Издалека эти четверо ничем не отличались от прочих туристов, поставивших палатки у подножия высокого холма, почти на самой опушке редкого леса, взявшего твердыню в зеленое кольцо. От пологой вершины к самому небу тянулась серая отвесная скала, увенчанная каменной короной — руинами башен и стен, рухнувших много столетий назад.
Монсегюр...
***
Путь горного стрелка Хинтерштойсера в Валгаллу оказался не столь прям, как думалось, но Андреас был совсем не в обиде. Доктор Ган пояснил, что в Небесном Чертоге небытие павших героев достаточно однообразно. С утра, как воскреснешь, вручают меч — и дерись, пока вновь не прикончат. Хинтерштойсеру, равно как и другу Тони, наверняка полагался бы ледоруб — и очередная отрицательная сыпуха или, вообще, гладкая «вертикалка». А в придачу много-много льда со снегом. Андреас рассудил, что охотно отложит прибытие в Асгард минимум на полвека, а то и вообще до 2000 года. «Миллениума», как выразился высокоученый доктор.
...О Хелене горный стрелок старался не думать. И так слишком больно. Пожилой бородач из соседней палатки, оказавшийся врачом, настойчиво советовал лечь в стационар. Повязки менял, но смотрел хмуро. Хинтерштойсеру очень не хотелось в больницу. Там пахло смертью.
«...У нашего с тобой фильма скверный сценарист. Нетронутый снег — и пустое небо, снимать нечего и некого. Но я отобью у тебя охоту умирать, Хинтерштойсер!..»
Однажды Андреас не выдержал и заплакал — прямо при всех. Устыдился было, но понял, что никто ничего не видит. Зрячей оказалась лишь Ингрид. Подбежала, поцеловала в щеку, обняла. Так и стояли рядом — и этого тоже никто не заметил, даже друг Тони.

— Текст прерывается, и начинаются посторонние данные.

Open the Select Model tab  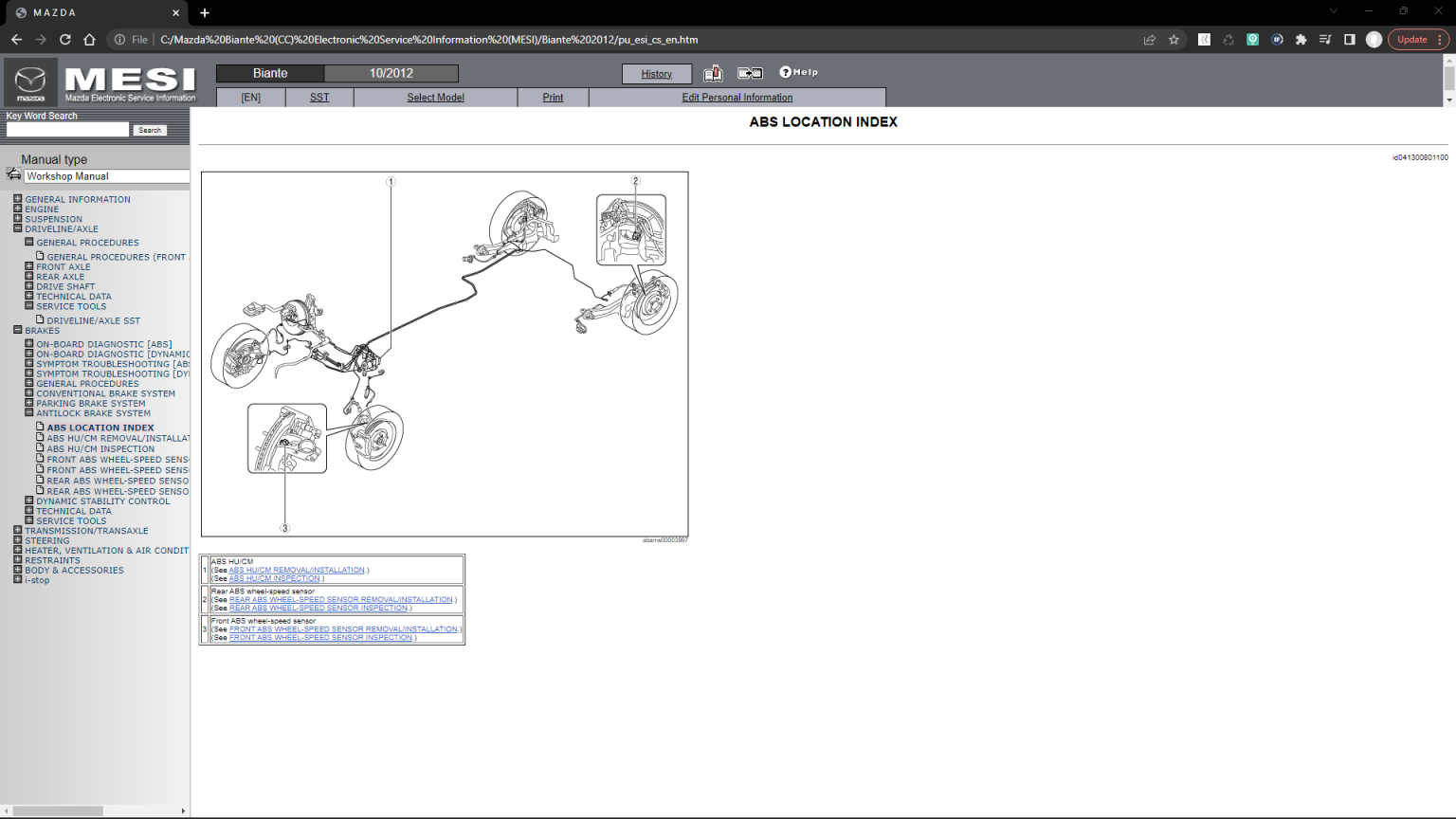click(x=435, y=98)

У подножия древней твердыни было спокойно. Можно хоть и ненадолго, но забыть о янтарном пирсе, о ледяной вершине Эйгера, о погибших на снежном склоне, о собственной странной судьбе.
Очень ненадолго, конечно.
***
— В такие времена побег — единственное средство, чтобы выжить и по-прежнему мечтать[99], — доктор Ган, отхлебнув чая, отставил кружку, потянулся за сигаретами. — Честно говоря, думал, что меня начнет мучить совесть, но после Бухенвальда она стала какой- то молчаливой. Сейчас там, возле Веймара, где еще блуждает дух Гёте, построили концлагерь, по сравнению с которым и Дахау покажется курортом. Возможно, честнее было сорвать при всех петлицы унтершарфюрера и стать в строй «болотных солдат». Но я подумал о Монсегюре... А еще курить начал — и тоже не стыдно.